_Given data_.
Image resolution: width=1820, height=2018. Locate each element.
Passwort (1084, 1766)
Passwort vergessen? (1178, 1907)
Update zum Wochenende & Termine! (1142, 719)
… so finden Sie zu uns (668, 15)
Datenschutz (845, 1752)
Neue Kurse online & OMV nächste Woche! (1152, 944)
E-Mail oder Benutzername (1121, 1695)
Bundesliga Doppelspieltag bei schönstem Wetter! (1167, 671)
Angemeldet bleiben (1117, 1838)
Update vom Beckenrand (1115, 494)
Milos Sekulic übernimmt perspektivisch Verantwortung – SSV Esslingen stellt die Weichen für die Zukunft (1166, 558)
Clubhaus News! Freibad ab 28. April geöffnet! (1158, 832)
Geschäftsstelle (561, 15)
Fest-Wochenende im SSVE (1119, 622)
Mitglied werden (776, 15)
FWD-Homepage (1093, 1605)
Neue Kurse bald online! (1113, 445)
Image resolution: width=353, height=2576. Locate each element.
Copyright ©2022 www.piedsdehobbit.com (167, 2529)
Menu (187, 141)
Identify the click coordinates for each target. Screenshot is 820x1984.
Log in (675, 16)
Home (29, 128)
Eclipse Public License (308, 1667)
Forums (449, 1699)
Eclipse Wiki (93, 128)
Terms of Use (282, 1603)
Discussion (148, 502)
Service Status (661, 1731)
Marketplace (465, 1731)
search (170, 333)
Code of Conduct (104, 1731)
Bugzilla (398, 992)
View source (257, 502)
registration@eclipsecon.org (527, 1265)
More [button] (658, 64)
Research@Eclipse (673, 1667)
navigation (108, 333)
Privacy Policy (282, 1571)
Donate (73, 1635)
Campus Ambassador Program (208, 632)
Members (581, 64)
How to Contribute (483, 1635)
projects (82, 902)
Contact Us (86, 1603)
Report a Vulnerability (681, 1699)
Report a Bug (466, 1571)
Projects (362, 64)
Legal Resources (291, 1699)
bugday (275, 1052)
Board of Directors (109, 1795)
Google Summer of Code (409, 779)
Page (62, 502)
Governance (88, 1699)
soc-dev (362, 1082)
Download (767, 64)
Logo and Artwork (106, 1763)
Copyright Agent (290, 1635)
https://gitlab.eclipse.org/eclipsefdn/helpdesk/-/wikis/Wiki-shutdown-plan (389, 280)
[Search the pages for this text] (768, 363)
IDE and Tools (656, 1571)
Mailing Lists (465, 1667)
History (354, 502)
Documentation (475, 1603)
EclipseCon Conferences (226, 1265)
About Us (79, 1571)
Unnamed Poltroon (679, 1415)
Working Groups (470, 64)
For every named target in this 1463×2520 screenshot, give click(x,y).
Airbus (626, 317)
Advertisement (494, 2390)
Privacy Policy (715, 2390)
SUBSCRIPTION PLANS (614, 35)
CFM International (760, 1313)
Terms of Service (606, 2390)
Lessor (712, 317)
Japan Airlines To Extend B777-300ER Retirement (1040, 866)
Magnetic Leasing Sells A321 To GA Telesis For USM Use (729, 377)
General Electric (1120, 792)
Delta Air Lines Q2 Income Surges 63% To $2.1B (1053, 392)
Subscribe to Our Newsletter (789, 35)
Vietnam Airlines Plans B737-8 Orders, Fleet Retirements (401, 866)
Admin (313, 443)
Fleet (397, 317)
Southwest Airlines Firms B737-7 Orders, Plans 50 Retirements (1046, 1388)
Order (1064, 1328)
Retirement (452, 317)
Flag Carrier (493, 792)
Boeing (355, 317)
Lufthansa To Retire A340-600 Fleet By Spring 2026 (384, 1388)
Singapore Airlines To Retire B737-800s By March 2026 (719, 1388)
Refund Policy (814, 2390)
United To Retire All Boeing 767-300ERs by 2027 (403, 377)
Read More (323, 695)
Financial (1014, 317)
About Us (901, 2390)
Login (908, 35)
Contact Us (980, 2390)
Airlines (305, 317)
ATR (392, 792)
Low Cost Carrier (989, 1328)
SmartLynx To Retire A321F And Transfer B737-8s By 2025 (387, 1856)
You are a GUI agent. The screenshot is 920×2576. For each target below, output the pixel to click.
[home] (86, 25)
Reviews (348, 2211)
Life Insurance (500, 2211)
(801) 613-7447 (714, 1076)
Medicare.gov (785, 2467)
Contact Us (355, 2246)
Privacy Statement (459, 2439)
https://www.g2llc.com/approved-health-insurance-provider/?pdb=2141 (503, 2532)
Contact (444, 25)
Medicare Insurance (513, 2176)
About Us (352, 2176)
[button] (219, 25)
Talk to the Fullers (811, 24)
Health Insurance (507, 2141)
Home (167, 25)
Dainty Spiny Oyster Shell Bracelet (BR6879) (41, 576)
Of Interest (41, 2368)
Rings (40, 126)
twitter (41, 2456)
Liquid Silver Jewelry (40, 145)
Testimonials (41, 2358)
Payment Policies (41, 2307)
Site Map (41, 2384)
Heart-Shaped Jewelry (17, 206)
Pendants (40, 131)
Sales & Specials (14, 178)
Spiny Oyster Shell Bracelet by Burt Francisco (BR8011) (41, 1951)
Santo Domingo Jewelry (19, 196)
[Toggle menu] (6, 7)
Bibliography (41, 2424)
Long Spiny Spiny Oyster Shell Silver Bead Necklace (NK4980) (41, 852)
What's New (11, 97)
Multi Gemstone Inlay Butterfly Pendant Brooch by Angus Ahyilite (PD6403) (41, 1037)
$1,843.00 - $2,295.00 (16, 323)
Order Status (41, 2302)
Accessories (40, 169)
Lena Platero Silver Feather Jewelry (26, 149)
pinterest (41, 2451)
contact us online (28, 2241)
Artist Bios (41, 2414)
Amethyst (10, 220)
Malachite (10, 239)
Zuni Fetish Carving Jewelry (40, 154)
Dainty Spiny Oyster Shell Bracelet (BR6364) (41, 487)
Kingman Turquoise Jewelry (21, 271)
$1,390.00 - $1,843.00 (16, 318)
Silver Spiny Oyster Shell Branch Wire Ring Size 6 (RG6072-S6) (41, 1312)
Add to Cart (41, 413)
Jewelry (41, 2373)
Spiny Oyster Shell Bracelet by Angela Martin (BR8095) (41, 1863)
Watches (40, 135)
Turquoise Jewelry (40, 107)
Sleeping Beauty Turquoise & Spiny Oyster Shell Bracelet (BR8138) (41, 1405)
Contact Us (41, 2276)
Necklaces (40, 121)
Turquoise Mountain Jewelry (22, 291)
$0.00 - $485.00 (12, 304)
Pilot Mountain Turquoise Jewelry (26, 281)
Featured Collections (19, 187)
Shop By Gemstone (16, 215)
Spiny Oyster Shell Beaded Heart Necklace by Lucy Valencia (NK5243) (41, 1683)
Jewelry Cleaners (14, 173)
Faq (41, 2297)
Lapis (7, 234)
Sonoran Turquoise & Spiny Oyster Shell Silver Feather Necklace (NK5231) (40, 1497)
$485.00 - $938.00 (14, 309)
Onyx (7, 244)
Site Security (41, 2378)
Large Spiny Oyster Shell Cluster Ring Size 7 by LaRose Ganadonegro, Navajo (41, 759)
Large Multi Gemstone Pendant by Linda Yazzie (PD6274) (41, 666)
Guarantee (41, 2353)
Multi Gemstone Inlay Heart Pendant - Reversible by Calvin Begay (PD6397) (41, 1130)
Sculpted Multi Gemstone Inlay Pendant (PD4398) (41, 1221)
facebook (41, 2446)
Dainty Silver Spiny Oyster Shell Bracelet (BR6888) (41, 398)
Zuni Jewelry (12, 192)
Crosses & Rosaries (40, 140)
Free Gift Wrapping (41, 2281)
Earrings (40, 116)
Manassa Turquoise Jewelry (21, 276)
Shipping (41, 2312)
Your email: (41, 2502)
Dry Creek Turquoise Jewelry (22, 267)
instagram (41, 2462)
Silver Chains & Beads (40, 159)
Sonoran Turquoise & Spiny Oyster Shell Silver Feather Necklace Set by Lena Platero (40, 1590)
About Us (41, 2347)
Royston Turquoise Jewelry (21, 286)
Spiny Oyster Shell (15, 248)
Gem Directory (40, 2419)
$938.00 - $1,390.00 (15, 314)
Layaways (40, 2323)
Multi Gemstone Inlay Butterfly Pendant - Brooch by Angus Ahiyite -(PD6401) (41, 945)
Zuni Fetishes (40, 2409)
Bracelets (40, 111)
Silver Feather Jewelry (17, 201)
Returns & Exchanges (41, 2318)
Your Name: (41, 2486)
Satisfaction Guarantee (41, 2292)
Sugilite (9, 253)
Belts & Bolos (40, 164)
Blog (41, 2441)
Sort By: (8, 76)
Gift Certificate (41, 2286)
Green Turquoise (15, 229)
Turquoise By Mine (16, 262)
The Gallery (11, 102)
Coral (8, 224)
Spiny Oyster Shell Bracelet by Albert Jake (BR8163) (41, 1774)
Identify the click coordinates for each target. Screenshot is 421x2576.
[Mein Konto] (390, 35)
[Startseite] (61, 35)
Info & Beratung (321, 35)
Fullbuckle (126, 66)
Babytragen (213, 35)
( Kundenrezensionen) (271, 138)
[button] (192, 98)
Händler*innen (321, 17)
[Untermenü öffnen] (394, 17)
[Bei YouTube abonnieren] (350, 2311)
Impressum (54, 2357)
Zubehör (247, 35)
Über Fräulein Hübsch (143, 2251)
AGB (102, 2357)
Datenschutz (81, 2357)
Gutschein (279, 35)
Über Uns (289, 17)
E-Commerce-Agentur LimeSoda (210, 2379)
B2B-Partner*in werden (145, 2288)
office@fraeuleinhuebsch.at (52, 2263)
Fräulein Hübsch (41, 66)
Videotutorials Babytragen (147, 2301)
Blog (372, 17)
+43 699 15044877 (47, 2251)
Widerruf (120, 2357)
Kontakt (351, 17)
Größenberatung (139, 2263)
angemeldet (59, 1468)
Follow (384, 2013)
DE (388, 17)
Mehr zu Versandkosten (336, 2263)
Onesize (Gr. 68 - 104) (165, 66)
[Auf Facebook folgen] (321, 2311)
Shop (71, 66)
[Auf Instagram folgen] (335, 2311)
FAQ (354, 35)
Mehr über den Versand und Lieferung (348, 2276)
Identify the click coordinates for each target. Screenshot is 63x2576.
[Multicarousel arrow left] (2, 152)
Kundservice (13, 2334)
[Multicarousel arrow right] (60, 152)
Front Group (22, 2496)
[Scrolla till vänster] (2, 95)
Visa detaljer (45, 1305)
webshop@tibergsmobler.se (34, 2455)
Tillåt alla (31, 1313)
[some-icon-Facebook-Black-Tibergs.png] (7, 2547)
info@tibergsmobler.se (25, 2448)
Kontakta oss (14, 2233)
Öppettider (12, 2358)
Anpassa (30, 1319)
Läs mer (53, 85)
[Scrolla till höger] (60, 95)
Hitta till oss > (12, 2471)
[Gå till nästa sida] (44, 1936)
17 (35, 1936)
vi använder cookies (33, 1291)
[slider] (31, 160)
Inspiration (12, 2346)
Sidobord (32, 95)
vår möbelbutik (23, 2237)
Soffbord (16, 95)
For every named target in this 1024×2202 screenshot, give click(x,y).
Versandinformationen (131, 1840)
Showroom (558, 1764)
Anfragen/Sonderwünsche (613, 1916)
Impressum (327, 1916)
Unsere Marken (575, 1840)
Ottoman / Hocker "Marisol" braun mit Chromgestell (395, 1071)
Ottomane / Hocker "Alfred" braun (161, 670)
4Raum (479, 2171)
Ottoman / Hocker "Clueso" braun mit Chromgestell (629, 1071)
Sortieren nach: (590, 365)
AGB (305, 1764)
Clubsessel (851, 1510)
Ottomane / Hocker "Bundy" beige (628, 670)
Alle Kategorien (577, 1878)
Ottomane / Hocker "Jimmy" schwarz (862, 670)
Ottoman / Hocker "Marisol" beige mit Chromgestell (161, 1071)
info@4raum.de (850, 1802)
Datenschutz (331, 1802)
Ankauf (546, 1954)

_Problem_.
Of all the entries above, output exactly the lines between the one holding "Coral (8, 224)" and the one holding "Anfragen/Sonderwünsche (613, 1916)", inclusive.

_Answer space_.
Coral (8, 224)
Spiny Oyster Shell Bracelet by Albert Jake (BR8163) (41, 1774)
Identify the click coordinates for each target. Screenshot is 421x2576.
[Mein Konto] (390, 35)
[Startseite] (61, 35)
Info & Beratung (321, 35)
Fullbuckle (126, 66)
Babytragen (213, 35)
( Kundenrezensionen) (271, 138)
[button] (192, 98)
Händler*innen (321, 17)
[Untermenü öffnen] (394, 17)
[Bei YouTube abonnieren] (350, 2311)
Impressum (54, 2357)
Zubehör (247, 35)
Über Fräulein Hübsch (143, 2251)
AGB (102, 2357)
Datenschutz (81, 2357)
Gutschein (279, 35)
Über Uns (289, 17)
E-Commerce-Agentur LimeSoda (210, 2379)
B2B-Partner*in werden (145, 2288)
office@fraeuleinhuebsch.at (52, 2263)
Fräulein Hübsch (41, 66)
Videotutorials Babytragen (147, 2301)
Blog (372, 17)
+43 699 15044877 (47, 2251)
Widerruf (120, 2357)
Kontakt (351, 17)
Größenberatung (139, 2263)
angemeldet (59, 1468)
Follow (384, 2013)
DE (388, 17)
Mehr zu Versandkosten (336, 2263)
Onesize (Gr. 68 - 104) (165, 66)
[Auf Facebook folgen] (321, 2311)
Shop (71, 66)
[Auf Instagram folgen] (335, 2311)
FAQ (354, 35)
Mehr über den Versand und Lieferung (348, 2276)
Identify the click coordinates for each target. Screenshot is 63x2576.
[Multicarousel arrow left] (2, 152)
Kundservice (13, 2334)
[Multicarousel arrow right] (60, 152)
Front Group (22, 2496)
[Scrolla till vänster] (2, 95)
Visa detaljer (45, 1305)
webshop@tibergsmobler.se (34, 2455)
Tillåt alla (31, 1313)
[some-icon-Facebook-Black-Tibergs.png] (7, 2547)
info@tibergsmobler.se (25, 2448)
Kontakta oss (14, 2233)
Öppettider (12, 2358)
Anpassa (30, 1319)
Läs mer (53, 85)
[Scrolla till höger] (60, 95)
Hitta till oss > (12, 2471)
[Gå till nästa sida] (44, 1936)
17 (35, 1936)
vi använder cookies (33, 1291)
[slider] (31, 160)
Inspiration (12, 2346)
Sidobord (32, 95)
vår möbelbutik (23, 2237)
Soffbord (16, 95)
For every named target in this 1024×2202 screenshot, give click(x,y).
Versandinformationen (131, 1840)
Showroom (558, 1764)
Anfragen/Sonderwünsche (613, 1916)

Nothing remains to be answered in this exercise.